No nos engañemos al respecto: tanto una como otra película son productos industriales, sin una pizca de la genialidad y el sentido de la maravilla que sí ostentaron Alien o Aliens, el regreso (1986). Nos hallamos ante enésimos posicionamientos de una marca ya explotada una y mil veces en incontables medios expresivos, que apelan antes al fan/consumidor que a la mirada inquieta. El único rasgo distintivo reconocible en cada una de ellas es el espíritu que, de manera más o menos consciente, haya germinado y pueda espigarse entre fragmentos intercambiables de audiovisual y estrategias narrativas clónicas. No son lo mismo, en este sentido, Alien: Resurrection (1992) que Alien vs. Predator (2004); una y otra decían cosas diferentes, incluso si aspiraban a no decir nada. De la misma manera, la segunda diferencia clave entre Prometheus y Alien: Covenant, atañe al ánimo que las permea. Prometheus jugó a ser un clever blockbuster, intentó sublimar su condición de espectáculo reciclado por la vía de esa pretenciosidad friki, amparada por estudios masificados en humanidades y la Wikipedia, que tan bien ejemplifica el cine de Christopher Nolan. Alien: Covenant no puede escapar a dicha tendencia, y de su vulgaridad esencial dan cuenta además sus similitudes con títulos ajenos recientes como Passengers (2016) y Life (Vida) (2017), más novedosas de hecho como herederas de lo conquistado en su momento por Ridley Scott para la ciencia ficción. Pero, desde su prólogo, esas rutinas y condicionantes toman aquí una dirección peculiar, de calado mayor y más sombrío.

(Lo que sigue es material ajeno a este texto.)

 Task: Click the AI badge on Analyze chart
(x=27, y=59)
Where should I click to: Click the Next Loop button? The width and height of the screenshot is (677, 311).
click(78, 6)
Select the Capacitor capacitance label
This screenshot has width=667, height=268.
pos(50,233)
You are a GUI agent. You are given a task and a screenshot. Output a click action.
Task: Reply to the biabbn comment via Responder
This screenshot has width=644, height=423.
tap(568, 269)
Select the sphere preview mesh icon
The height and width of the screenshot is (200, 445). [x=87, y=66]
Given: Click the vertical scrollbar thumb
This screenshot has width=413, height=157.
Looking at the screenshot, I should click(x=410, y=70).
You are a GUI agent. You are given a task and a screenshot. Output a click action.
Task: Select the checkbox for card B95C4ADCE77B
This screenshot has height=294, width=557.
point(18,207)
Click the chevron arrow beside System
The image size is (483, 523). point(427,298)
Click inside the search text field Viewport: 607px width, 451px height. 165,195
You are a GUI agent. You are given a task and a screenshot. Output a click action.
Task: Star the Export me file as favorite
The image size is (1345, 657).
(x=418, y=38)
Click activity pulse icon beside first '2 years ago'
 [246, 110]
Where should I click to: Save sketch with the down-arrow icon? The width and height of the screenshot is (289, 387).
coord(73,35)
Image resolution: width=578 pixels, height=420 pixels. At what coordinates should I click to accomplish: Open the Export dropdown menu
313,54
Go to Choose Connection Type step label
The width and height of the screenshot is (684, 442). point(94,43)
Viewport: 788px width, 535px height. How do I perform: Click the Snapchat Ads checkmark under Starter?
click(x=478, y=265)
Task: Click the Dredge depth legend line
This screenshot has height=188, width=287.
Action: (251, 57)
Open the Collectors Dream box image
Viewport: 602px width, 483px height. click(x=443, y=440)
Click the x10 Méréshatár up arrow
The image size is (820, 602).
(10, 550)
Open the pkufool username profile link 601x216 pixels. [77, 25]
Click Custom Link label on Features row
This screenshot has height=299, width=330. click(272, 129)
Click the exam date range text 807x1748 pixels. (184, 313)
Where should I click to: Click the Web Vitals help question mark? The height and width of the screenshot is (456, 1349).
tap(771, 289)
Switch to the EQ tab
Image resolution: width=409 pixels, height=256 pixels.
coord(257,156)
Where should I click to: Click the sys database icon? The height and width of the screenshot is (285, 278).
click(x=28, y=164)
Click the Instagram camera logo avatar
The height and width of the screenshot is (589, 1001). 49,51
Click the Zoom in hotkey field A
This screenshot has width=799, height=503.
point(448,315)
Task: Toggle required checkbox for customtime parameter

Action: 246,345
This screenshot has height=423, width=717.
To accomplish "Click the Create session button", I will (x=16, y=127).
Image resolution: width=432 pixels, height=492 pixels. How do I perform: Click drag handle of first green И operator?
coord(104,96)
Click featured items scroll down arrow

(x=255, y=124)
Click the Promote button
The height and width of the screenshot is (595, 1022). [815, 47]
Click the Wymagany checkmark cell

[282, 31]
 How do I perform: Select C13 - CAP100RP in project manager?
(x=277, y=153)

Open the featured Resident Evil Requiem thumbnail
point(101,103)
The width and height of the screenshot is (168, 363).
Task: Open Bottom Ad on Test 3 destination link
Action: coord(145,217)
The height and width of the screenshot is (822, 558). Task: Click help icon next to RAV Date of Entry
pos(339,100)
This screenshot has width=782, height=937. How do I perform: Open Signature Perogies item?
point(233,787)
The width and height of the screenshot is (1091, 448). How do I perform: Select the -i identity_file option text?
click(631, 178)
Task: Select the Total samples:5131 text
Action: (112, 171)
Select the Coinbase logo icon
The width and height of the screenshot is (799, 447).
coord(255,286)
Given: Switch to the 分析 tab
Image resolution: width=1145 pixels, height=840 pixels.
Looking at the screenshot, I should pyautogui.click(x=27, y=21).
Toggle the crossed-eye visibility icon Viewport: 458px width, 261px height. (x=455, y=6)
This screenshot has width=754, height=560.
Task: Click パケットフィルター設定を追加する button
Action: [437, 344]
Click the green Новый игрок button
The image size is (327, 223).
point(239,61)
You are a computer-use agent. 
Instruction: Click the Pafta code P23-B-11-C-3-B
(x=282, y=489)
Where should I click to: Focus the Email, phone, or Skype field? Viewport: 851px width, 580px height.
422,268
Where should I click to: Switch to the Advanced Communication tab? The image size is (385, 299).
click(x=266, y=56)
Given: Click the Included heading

Hay que atender en efecto a la conversación inicial entre el androide David (de nuevo Michael Fassbender) y su creador, Peter Weyland ( Guy Pearce), que, desde su plano primero –el ojo del artefacto–, tiene similitudes con la que abre Blade Runner (1982), la obra magna del director británico junto a Alien. Por motivos crematísticos, los universos de ambas cintas están convergiendo secuela a secuela, derivado a derivado, aunque de manera literal, escenográfica. Lo apasionante de ambas son, sin embargo, sus reflexiones sobre nuestra insignificancia y caducidad como seres humanos, y sobre nuestros esfuerzos tan presuntuosos como baldíos por eludir esa naturaleza recurriendo a un aparato tecnológico y cultural que, en última instancia, evoluciona hasta ser monstruo libre de nuestro control; servidor, no de nuestras vidas, sino de La Vida, en toda su obscenidad. El raciocinio, la idea del progreso, la pretensión de engañar al dolor y la muerte, se revelan espejismos, como ha sucedido en otros filmes de un Scott sin duda pesimista: Tormenta blanca (1996), Hannibal (2001), El consejero (2013)…

En el caso de los personajes humanos de la Covenant, al fin y al cabo no trabajadores sino miembros de una gran familia cuyos vínculos y emociones son pasados por una picadora literal y metafórica de carne, ese pesimismo alcanza cotas perturbadoras. Cabe hablar, además, de un extraordinario eco autobiográfico de las inquietudes descritas, ya vislumbrado en Prometheus. A sus ochenta años, Scott parece haberse rendido a la evidencia de que su plenitud artística se corresponde con dos películas realizadas en el ecuador de su vida, y ha aceptado finalmente volver a ellas, en especial a Alien, con humildad, para profundizar en sus temas y honrar sus deudas, hallazgos y legados formales. Así, desde la reaparición de cierto personaje, Alien: Covenant deviene un fascinante viaje al corazón de las tinieblas creadoras de Scott; una inmersión visceral en las raíces románticas y neoclásicas de su cine y de la ciencia ficción, cuyo alfa y omega es Frankenstein (1818), de Mary Shelley, novela de la que la película acaba por ser una de las interpretaciones más emancipadoras y, al mismo tiempo, escalofriantes, de la historia del cine.